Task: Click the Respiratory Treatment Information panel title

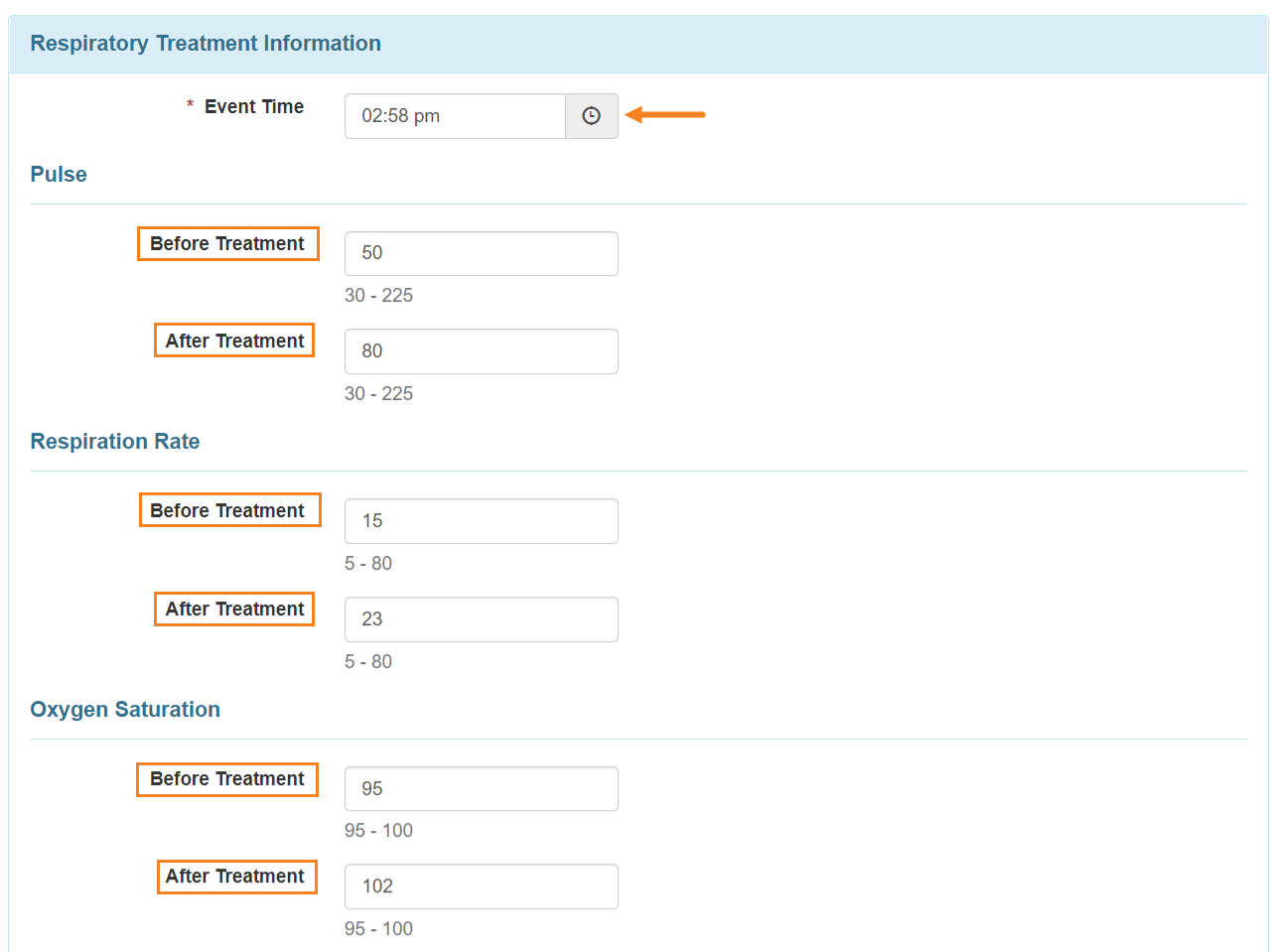Action: tap(206, 44)
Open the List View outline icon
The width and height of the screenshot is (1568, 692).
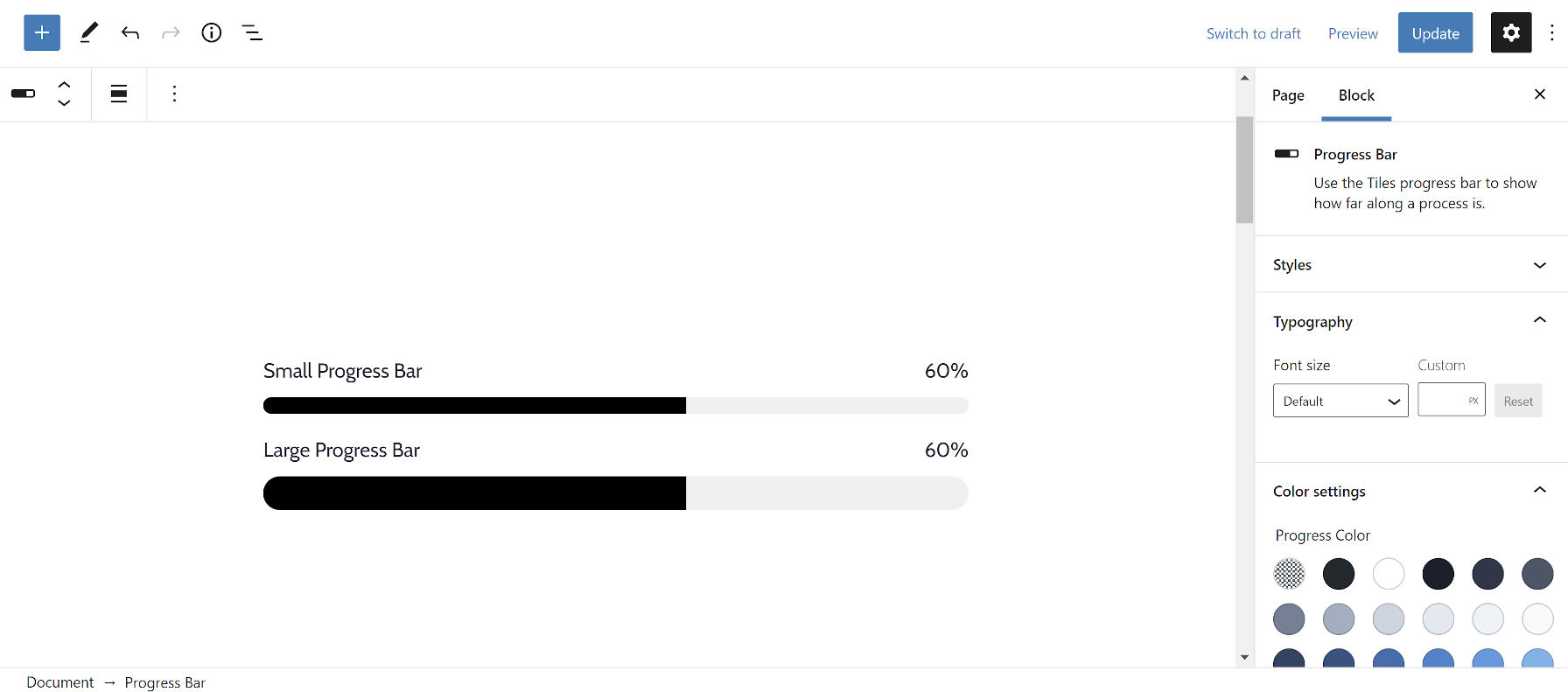tap(252, 33)
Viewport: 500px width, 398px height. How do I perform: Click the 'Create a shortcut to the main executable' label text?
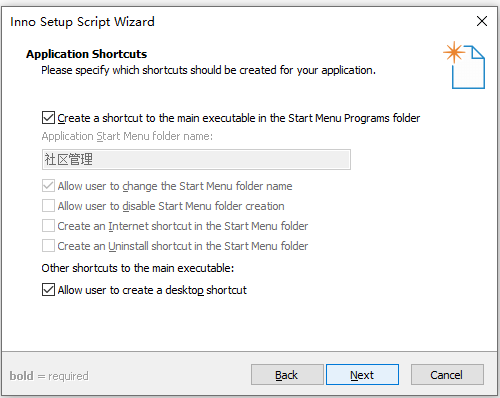(239, 118)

::::::

> **What to produce**
Retype the lines starting with the one that holds "Viewport: 500px width, 398px" and ending with the last line of the data above, both included; skip the pictures.

> **Solution for this exercise**
Viewport: 500px width, 398px height. How do I perform: Click the 'Create a shortcut to the main executable' label text?
(239, 118)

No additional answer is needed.